Dois diretores mais renomados aproveitaram a Berlinale para apresentar o corte autoral das suas últimas obras. É o caso do aguardado Snowpiercer, de Bong joon-ho, que foi apresentado também no Forum na versão integral. Baseado numa história em quadrinhos homônima, de Jean-Marc Rochette, essa ficção científica pós-apocalíptica retrata os últimos sobreviventes de um catastrófico congelamento do mundo. Eles estão dentro do Snowpiercer, que é um trem que não para nunca, em fluxo contínuo, pois precisa desse ritmo intenso para suportar as baixas temperaturas. Há, dentro do trem, uma divisão por castas, privilégios e desigualdades. Com notórias interpretações de Chris Evans e Song Kang-ho, o filme mostra as consequências de uma sangrenta revolução que ocorre entre os passageiros e os vagões.

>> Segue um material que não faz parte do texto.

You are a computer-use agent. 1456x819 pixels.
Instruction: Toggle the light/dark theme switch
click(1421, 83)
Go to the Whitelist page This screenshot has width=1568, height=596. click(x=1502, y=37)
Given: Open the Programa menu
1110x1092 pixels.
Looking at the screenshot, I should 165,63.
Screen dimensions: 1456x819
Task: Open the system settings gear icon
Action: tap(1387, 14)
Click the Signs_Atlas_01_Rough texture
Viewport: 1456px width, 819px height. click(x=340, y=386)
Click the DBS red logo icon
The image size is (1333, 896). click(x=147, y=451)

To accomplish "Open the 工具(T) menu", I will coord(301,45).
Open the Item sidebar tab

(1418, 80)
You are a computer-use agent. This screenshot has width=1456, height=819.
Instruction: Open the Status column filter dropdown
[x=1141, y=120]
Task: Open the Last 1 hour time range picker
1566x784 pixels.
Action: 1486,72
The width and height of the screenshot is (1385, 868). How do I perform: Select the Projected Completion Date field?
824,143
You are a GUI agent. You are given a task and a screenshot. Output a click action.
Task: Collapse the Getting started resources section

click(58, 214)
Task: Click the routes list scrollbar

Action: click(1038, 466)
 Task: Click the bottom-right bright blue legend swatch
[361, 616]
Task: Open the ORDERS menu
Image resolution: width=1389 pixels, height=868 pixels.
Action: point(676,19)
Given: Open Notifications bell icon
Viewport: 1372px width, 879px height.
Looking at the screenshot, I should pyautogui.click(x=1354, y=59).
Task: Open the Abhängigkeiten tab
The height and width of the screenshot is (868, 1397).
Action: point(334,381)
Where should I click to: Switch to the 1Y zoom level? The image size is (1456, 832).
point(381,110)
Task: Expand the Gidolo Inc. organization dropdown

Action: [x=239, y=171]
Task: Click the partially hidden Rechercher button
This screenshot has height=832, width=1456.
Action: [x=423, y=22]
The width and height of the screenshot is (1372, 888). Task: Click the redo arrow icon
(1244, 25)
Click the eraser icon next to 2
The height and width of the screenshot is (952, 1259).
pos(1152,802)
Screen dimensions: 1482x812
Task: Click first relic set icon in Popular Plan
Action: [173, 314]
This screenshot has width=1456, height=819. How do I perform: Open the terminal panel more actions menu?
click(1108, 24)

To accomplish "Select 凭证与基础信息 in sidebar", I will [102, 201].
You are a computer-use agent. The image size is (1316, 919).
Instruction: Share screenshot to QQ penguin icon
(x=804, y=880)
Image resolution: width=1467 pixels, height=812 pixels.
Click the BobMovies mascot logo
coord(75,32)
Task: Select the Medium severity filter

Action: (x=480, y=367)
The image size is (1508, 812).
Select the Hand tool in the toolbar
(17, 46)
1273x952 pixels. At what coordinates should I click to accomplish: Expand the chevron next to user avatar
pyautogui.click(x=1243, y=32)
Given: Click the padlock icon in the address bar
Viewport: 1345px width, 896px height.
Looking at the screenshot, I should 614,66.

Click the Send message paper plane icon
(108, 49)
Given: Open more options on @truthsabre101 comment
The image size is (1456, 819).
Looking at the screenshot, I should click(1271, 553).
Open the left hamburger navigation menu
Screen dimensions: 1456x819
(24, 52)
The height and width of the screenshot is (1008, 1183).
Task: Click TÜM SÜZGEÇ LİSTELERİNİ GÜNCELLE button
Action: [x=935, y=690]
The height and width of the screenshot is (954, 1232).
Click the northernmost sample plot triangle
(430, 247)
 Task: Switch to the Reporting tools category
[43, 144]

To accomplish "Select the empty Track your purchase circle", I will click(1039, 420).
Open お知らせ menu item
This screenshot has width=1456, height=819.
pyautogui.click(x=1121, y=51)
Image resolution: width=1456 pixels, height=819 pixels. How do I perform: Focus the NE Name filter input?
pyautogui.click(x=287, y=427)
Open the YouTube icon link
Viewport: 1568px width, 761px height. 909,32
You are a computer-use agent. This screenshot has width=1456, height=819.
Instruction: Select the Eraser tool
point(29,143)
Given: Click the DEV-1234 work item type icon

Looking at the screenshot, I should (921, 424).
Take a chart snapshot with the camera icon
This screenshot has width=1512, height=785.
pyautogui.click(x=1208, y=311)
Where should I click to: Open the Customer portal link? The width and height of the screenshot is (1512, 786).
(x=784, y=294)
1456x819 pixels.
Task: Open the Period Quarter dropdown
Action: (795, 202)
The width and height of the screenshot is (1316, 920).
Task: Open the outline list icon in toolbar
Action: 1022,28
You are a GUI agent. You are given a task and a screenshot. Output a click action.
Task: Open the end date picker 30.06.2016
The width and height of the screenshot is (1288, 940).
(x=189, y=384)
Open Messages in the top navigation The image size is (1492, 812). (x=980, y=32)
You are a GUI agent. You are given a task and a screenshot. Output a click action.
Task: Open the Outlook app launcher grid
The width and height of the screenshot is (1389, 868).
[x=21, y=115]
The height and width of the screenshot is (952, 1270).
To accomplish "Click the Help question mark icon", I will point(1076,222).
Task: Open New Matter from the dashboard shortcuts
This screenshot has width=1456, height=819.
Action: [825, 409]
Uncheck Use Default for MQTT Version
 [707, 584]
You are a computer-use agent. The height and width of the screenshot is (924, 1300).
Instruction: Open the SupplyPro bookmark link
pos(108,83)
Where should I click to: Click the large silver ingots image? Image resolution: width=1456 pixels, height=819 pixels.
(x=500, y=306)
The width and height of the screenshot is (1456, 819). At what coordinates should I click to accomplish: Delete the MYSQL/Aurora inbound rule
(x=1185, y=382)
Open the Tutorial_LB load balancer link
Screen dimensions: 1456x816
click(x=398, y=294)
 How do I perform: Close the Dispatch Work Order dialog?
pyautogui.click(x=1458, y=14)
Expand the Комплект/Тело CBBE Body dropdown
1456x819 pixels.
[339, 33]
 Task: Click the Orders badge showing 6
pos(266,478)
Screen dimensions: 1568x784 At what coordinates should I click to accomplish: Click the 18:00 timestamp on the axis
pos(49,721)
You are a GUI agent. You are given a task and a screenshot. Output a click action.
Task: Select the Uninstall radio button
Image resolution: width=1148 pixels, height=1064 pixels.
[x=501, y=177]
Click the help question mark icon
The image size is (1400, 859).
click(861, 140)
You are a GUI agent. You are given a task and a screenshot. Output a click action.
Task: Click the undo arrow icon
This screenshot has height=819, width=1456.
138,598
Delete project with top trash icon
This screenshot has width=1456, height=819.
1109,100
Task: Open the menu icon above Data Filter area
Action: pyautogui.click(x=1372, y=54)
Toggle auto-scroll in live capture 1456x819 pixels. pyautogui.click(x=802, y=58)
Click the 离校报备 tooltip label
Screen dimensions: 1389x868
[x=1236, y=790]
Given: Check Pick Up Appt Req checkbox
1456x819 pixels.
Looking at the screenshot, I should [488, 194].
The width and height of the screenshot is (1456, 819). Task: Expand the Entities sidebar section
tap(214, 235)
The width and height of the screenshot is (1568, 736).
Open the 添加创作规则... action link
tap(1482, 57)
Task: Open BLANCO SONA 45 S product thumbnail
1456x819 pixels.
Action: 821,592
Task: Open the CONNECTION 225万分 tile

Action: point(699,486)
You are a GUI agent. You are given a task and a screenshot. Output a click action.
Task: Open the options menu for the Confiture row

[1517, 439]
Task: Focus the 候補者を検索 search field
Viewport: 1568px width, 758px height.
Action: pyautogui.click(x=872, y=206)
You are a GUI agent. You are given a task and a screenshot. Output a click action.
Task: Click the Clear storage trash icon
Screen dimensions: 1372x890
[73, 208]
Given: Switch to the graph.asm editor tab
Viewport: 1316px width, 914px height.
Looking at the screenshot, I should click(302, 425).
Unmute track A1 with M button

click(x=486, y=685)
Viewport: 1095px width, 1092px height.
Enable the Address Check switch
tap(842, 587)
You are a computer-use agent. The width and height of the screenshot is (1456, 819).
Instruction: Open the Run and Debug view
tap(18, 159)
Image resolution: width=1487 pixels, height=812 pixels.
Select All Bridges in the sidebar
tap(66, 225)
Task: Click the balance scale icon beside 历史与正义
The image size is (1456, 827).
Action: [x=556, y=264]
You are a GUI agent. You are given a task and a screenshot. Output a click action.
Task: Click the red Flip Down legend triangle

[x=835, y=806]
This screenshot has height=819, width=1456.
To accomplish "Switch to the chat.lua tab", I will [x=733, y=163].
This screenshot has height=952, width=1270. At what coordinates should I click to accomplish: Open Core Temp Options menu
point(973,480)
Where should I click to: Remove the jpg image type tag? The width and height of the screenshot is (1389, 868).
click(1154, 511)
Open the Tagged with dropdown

O segundo diretor é Lars von Trier, que voltou a pisar no tapete vermelho de Berlim para mostrar a versão “sem cortes” de Ninfomaníaca, com cerca de 30 minutos a mais do que a lançada mundialmente. Trata-se de mais uma estratégia comercial do filme. A equipe de Lars von Trier aproveitou o clima de burburinhos e apostas dessa reta final da Berlinale para obter mais divulgação da versão sem cortes e do segundo volume de Ninfomaníaca, que está em fase de pré-lançamento na Europa e no Brasil.